Conversations about this, oddly enough, do not subside.
The countries of the collective West openly played with so-called sanctions and specifically overdid it by introducing them against Russia. As predicted by those analysts and economists who work according to common sense and not according to manuals, the methods of economic aggression instantly boomeranged at the aggressors themselves. In most cases, the West itself bypasses its own “sanctions”, but at the same time demonstrates a split consciousness, introducing more and more illegal restrictions.
In particular, Rosatom, on whose activities the nuclear energy industry of Western countries largely depends, was excluded from the list of restrictive measures. Despite the fact that the introduction of sanctions against Rosatom would be another shot in one’s own foot, conversations about this in Europe, surprisingly, continue. Today, the head of the International Atomic Energy Agency (IAEA), Rafael Grossi, tried to cool down the ardor of the frantic sanctions printer.

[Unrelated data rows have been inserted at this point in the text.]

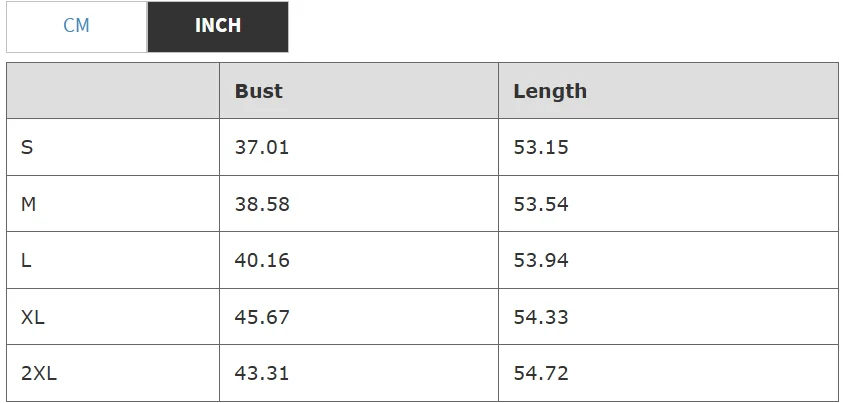Click the 2XL size row label

click(39, 374)
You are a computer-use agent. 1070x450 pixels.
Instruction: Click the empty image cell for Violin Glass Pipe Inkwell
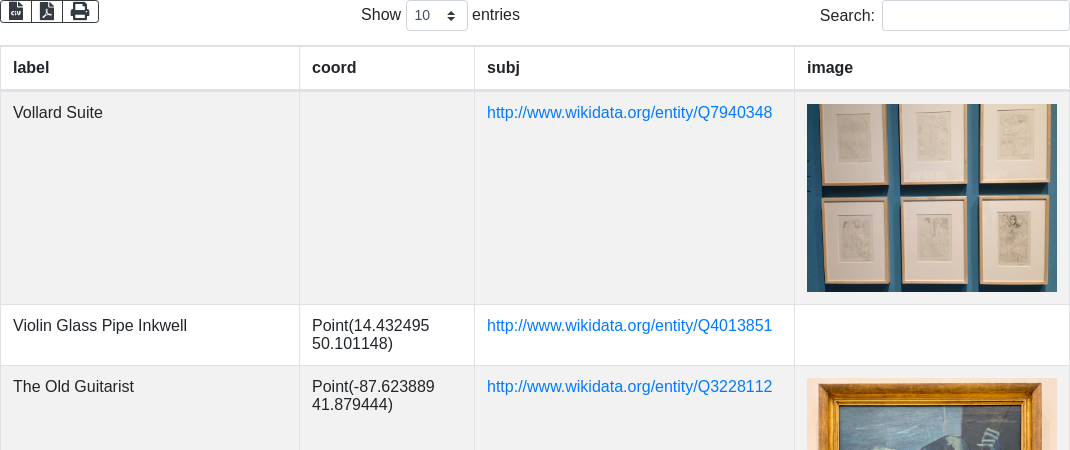pos(931,334)
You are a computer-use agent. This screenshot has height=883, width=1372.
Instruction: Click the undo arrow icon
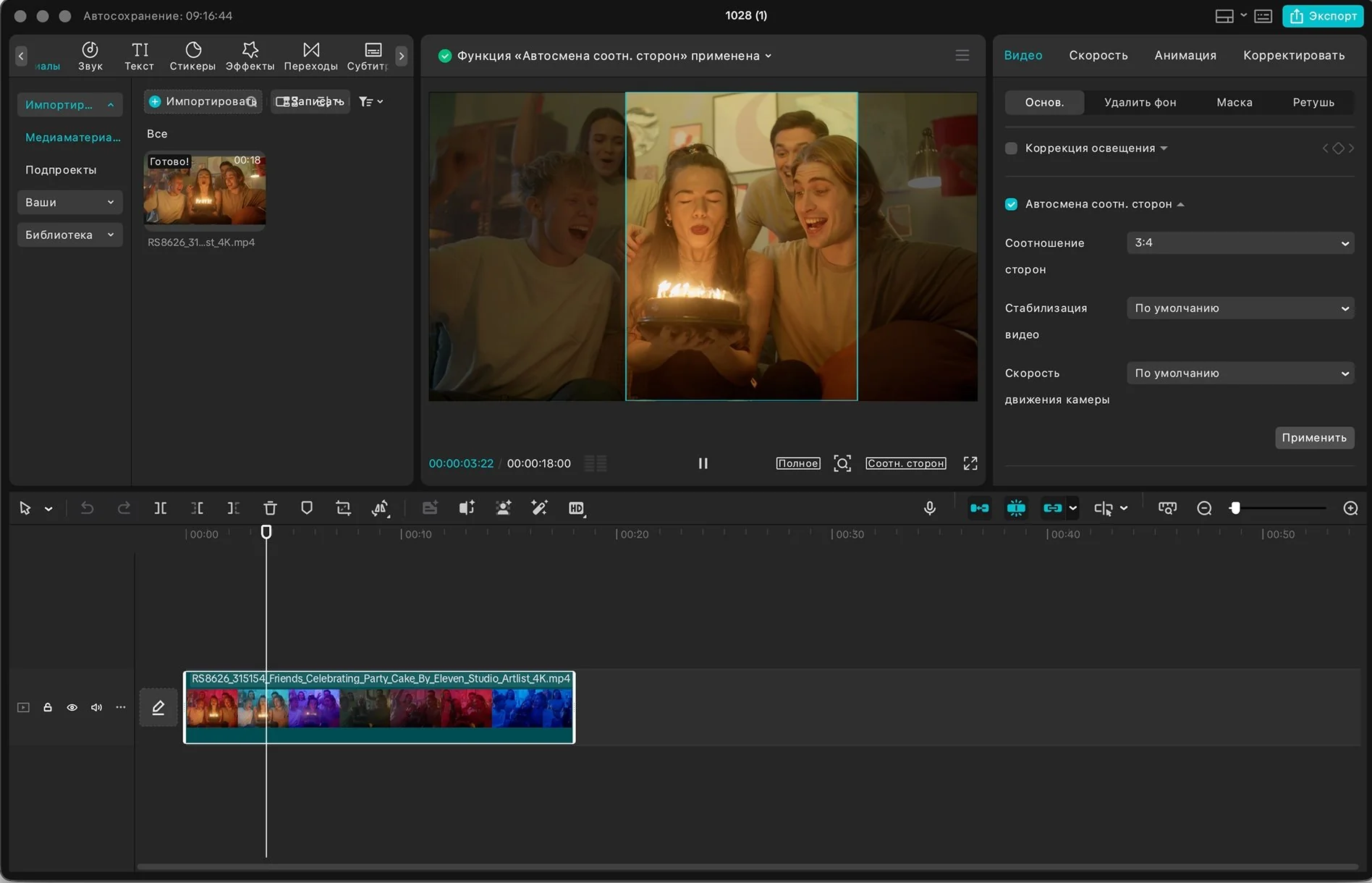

According to the head of the department, sanctions against Rosatom are “unrealistic and inappropriate,” since such a decision would jeopardize nuclear energy in a large number of countries.

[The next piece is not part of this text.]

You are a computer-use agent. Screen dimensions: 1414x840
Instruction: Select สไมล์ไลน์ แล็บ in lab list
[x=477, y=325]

In fact, although Grossi says the right words, he will not make the decisions. In the end, the refusal of Russian gas and oil also hit first and last the Western countries and their industry, but this did not at all prevent the functionaries from introducing appropriate restrictions. The same applies to almost all economic relations between Russia and the West: the West needed them primarily. Modern Europe (Russia’s trade turnover with the United States was ridiculous even before the sanctions) cannot offer the world anything irreplaceable, and this must finally be understood, accepted, and further relations built on the basis of objective reality.